*** Opening RECORDS FOR THIS EXERCISE ***
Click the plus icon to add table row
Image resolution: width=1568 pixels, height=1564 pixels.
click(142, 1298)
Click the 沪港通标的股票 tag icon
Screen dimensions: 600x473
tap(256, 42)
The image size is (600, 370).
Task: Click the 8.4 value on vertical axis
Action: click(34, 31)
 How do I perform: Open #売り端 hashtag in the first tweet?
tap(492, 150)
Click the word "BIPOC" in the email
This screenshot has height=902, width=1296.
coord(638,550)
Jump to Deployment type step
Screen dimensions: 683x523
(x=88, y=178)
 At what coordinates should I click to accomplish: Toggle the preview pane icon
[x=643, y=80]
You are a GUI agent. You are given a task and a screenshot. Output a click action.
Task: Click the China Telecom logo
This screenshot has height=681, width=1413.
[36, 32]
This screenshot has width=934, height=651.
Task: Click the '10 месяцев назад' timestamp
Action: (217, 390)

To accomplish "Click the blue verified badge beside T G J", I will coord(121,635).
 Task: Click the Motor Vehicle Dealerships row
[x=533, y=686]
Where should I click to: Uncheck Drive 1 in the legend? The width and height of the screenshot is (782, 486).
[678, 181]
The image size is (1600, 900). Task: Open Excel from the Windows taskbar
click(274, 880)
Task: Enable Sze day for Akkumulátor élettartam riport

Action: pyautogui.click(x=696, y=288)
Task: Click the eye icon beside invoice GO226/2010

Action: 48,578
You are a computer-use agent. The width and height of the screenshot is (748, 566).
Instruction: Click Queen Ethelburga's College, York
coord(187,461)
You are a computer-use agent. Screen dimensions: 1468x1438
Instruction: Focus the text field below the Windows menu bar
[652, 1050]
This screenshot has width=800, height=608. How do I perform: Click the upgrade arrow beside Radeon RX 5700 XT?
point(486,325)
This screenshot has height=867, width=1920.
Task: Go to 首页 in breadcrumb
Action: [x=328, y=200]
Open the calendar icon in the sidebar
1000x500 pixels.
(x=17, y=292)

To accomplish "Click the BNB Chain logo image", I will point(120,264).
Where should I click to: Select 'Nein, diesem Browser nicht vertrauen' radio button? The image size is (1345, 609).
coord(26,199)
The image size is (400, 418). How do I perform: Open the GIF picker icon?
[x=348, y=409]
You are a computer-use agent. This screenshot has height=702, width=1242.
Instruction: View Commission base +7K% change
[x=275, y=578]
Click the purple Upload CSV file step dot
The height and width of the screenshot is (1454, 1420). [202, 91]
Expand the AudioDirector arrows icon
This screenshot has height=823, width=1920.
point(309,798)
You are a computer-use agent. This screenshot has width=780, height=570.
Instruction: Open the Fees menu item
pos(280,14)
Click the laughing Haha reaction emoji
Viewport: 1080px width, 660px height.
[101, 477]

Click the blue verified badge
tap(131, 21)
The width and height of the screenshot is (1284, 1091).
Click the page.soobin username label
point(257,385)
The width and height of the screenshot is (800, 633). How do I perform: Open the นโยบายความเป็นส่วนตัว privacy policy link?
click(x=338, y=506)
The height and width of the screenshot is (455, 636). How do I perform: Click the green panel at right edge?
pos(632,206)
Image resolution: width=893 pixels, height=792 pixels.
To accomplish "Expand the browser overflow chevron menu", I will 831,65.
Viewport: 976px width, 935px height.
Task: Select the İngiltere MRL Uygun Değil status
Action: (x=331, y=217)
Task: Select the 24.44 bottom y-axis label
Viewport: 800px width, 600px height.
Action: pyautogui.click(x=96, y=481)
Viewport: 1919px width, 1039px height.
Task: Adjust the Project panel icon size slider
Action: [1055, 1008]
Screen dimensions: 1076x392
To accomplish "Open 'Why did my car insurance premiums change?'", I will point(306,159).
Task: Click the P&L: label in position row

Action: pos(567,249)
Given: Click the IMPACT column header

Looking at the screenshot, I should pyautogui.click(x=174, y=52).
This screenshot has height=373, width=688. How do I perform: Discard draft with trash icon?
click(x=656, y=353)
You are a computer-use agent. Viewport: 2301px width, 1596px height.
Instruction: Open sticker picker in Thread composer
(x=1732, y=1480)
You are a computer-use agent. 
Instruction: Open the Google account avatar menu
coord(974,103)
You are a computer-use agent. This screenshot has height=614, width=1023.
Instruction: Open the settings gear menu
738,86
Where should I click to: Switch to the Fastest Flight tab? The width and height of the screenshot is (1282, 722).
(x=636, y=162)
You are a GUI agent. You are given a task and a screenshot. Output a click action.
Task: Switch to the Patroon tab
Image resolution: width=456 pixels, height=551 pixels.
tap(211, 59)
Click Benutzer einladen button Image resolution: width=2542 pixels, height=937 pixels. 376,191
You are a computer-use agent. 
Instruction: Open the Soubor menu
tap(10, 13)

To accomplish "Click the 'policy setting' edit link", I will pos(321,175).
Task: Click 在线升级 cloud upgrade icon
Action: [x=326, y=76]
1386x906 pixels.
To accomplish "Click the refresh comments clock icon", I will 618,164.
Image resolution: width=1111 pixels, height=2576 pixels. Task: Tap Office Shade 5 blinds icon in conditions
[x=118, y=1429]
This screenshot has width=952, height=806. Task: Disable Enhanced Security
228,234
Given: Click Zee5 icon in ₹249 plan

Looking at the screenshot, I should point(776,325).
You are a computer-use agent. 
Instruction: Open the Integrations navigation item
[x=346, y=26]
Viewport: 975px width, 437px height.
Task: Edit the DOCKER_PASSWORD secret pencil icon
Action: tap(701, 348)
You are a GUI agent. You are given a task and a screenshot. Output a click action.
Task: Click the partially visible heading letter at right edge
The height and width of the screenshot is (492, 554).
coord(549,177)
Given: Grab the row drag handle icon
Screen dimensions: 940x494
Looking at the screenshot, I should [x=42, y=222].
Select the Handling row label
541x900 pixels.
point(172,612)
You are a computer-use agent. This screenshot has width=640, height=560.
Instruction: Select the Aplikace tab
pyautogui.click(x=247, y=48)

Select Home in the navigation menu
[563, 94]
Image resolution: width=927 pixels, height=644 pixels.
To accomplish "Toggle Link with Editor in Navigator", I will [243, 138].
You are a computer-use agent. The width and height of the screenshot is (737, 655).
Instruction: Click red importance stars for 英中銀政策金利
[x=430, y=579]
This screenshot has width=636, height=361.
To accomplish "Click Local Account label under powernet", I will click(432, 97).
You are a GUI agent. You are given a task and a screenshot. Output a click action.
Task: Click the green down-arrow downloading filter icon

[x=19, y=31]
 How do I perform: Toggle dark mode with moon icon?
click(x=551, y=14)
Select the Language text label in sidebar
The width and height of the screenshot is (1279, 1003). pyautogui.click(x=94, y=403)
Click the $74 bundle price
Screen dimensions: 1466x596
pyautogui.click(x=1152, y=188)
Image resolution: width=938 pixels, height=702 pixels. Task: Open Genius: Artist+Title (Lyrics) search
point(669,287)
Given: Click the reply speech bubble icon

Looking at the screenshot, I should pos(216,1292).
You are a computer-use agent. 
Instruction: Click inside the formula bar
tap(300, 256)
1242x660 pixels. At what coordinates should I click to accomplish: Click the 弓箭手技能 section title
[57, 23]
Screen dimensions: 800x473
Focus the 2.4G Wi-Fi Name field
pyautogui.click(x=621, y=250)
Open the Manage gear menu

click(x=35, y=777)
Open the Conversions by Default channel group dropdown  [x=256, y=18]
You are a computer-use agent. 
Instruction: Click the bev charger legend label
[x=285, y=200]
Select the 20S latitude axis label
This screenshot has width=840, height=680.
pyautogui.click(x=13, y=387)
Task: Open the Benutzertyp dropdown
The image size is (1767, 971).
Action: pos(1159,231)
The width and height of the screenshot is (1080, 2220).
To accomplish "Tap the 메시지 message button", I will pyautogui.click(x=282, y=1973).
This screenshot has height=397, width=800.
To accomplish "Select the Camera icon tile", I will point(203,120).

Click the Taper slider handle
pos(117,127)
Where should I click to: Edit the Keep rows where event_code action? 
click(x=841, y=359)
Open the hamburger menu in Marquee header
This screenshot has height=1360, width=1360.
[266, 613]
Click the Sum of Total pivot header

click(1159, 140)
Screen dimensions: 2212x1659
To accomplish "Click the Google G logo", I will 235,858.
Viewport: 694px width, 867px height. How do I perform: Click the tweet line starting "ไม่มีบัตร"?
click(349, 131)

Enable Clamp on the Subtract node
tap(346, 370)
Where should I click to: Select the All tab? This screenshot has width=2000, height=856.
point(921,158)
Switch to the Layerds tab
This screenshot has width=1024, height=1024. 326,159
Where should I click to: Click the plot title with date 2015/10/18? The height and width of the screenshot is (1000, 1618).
*** Closing RECORDS FOR THIS EXERCISE ***
▶ **WHAT YOU WILL DO**:
Above are the entries. Quote exactly the lines from the one bearing "This screenshot has height=902, width=1296." through the one bearing "Task: Click the China Telecom logo".

▶ **ANSWER SECTION**:
This screenshot has height=902, width=1296.
coord(638,550)
Jump to Deployment type step
Screen dimensions: 683x523
(x=88, y=178)
 At what coordinates should I click to accomplish: Toggle the preview pane icon
[x=643, y=80]
You are a GUI agent. You are given a task and a screenshot. Output a click action.
Task: Click the China Telecom logo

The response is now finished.